Records from a collection
····················
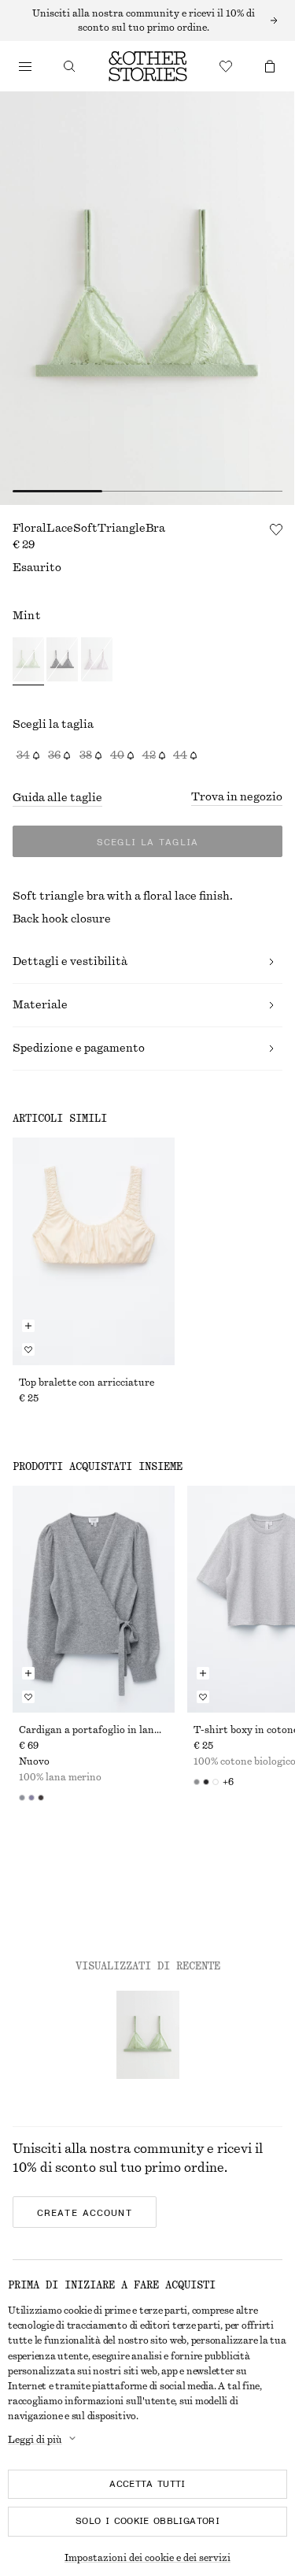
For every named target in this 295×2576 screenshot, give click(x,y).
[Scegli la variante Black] (62, 661)
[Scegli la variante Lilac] (96, 661)
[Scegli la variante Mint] (28, 661)
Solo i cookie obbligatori (147, 2521)
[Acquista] (25, 66)
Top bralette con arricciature (86, 1382)
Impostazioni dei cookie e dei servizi (147, 2558)
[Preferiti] (226, 66)
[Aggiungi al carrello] (28, 1326)
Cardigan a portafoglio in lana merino (93, 1730)
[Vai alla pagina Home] (148, 66)
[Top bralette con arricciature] (94, 1251)
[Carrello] (270, 66)
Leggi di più (35, 2439)
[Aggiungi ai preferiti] (276, 529)
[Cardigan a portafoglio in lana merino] (94, 1599)
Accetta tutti (147, 2484)
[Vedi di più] (147, 20)
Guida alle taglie (57, 798)
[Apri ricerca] (69, 66)
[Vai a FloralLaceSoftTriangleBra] (147, 2035)
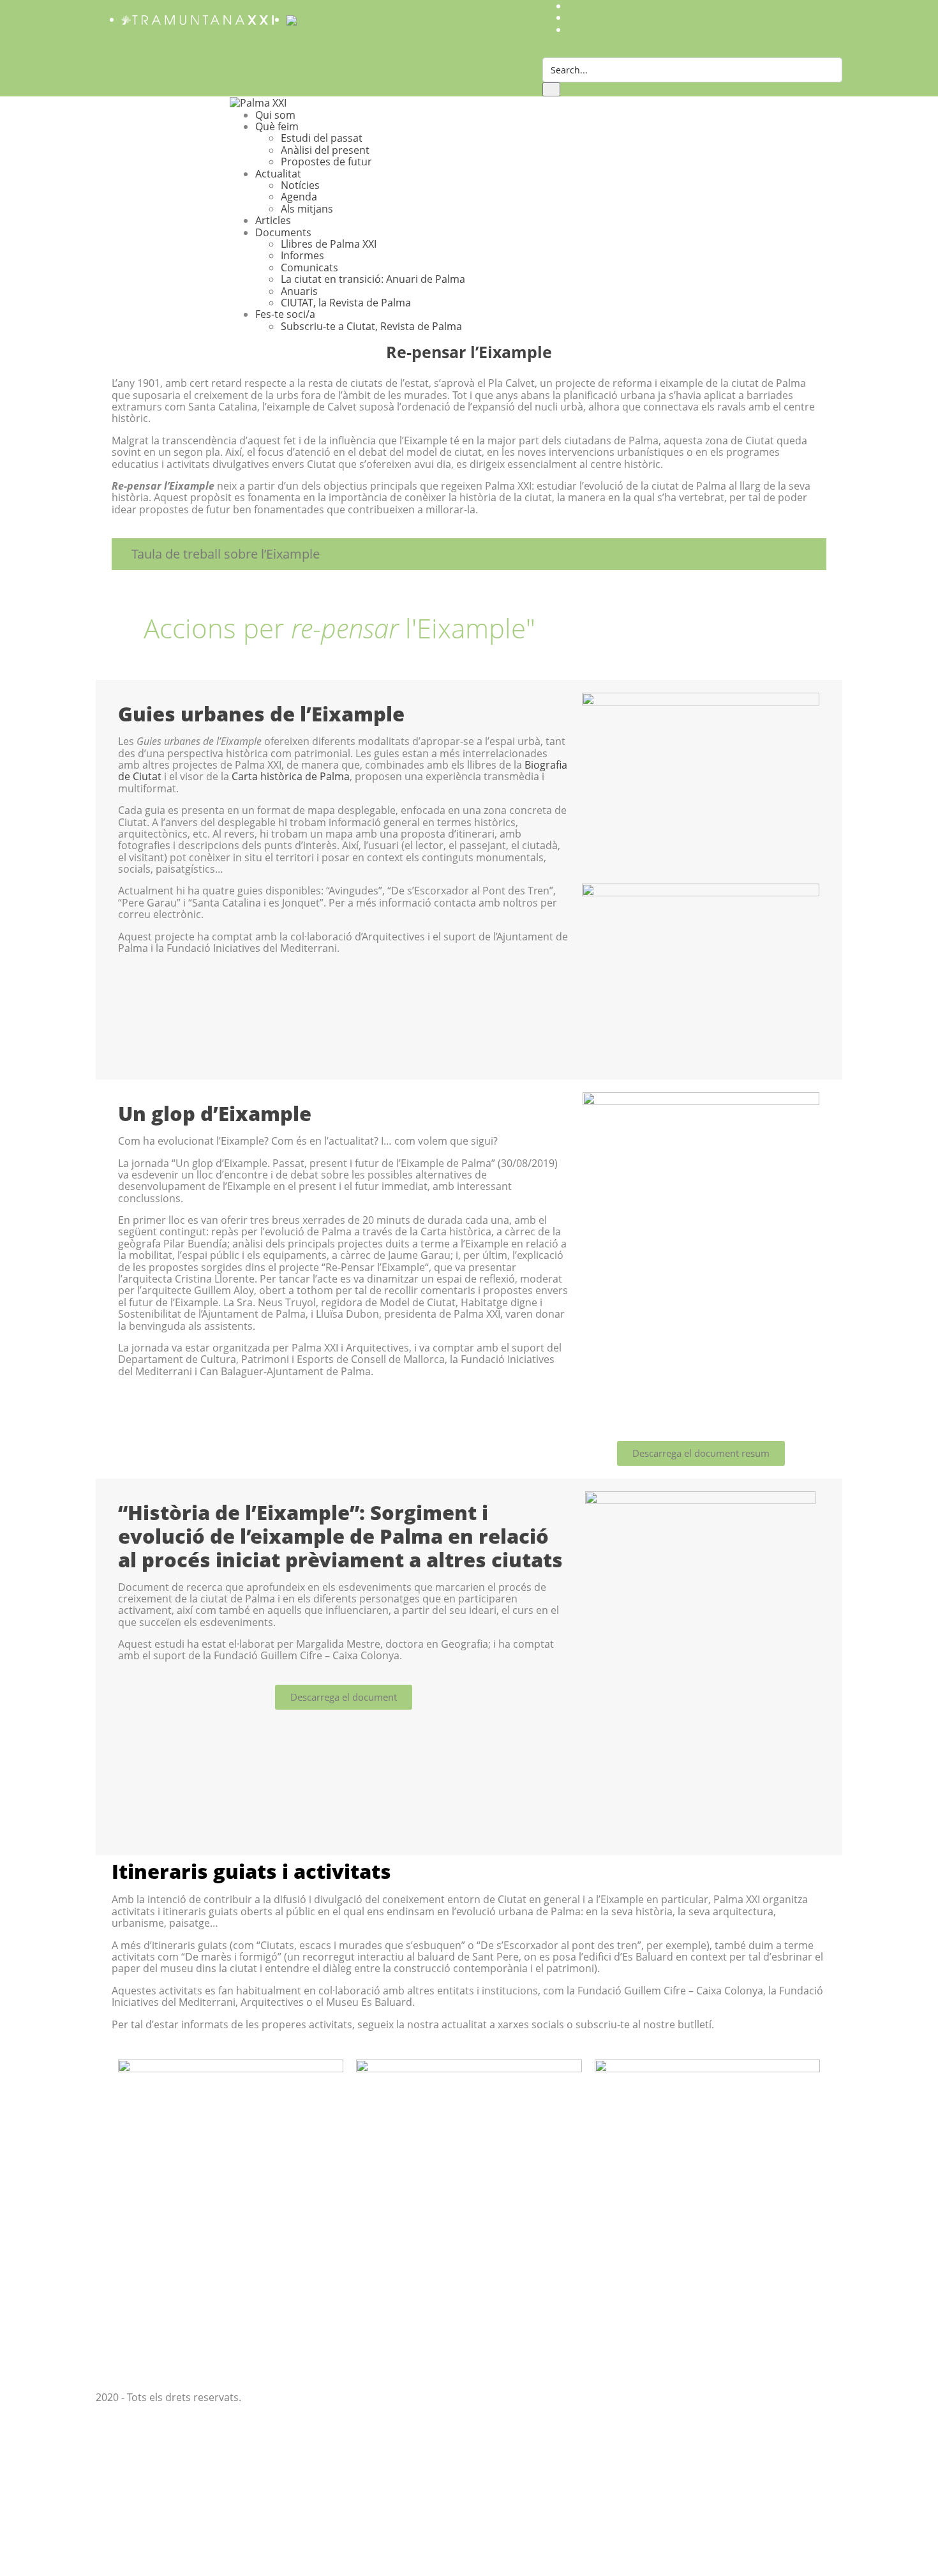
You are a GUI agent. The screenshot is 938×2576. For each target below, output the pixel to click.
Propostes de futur (326, 161)
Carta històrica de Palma (291, 776)
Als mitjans (307, 209)
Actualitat (278, 174)
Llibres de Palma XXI (328, 244)
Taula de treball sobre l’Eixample (225, 553)
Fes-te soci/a (285, 314)
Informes (302, 255)
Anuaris (299, 291)
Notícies (300, 185)
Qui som (275, 115)
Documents (283, 232)
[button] (469, 554)
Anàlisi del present (325, 150)
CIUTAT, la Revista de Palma (346, 303)
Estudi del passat (321, 138)
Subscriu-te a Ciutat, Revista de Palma (371, 326)
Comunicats (309, 267)
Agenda (299, 197)
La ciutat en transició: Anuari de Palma (373, 279)
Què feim (277, 126)
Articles (273, 220)
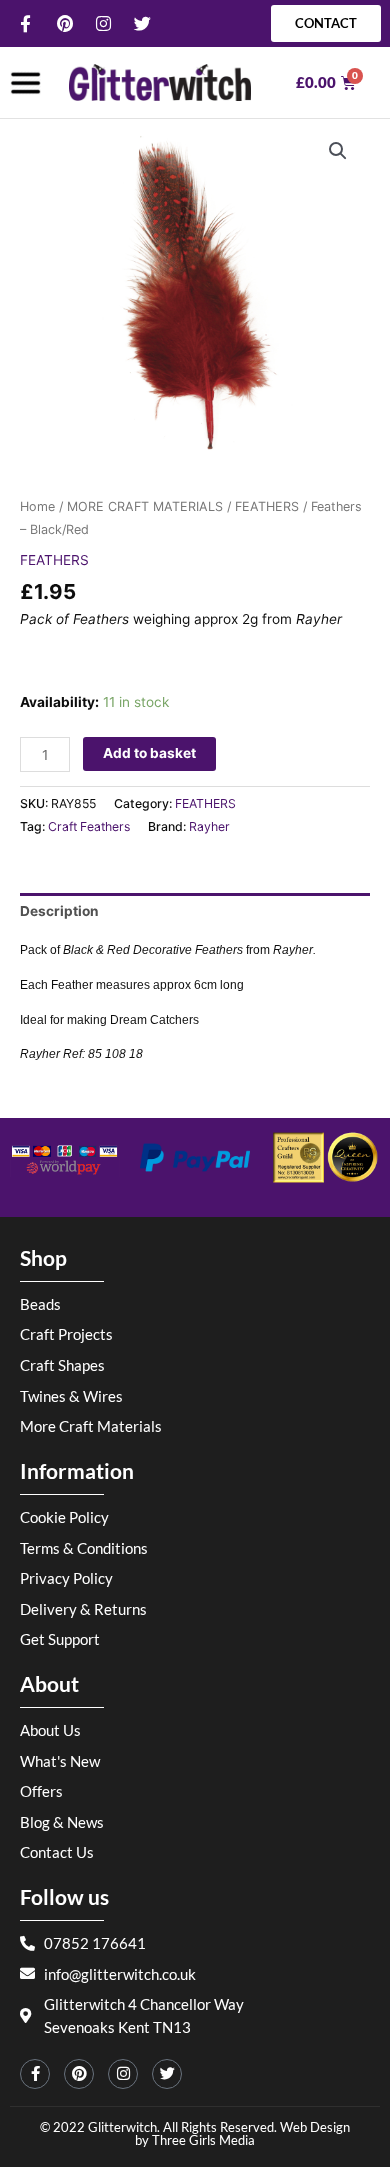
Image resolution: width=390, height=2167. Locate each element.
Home (37, 506)
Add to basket (149, 753)
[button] (338, 151)
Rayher (209, 826)
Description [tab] (59, 911)
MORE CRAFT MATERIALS (145, 506)
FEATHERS (267, 506)
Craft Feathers (89, 826)
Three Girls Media (203, 2140)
····················
#### Description of the task:
Could you write out exactly the lines of the data above that run from the one holding "[Carrello] (270, 66)" to the one holding "Propostes de futur (326, 161)", with both ends in and all pictures out?

#### Task answer:
[Carrello] (270, 66)
Leggi di più (35, 2439)
[Aggiungi ai preferiti] (276, 529)
[Cardigan a portafoglio in lana merino] (94, 1599)
Accetta tutti (147, 2484)
[Vedi di più] (147, 20)
Guida alle taglie (57, 798)
[Apri ricerca] (69, 66)
[Vai a FloralLaceSoftTriangleBra] (147, 2035)
You are a GUI agent. The screenshot is 938×2576. For each target below, output the pixel to click.
Propostes de futur (326, 161)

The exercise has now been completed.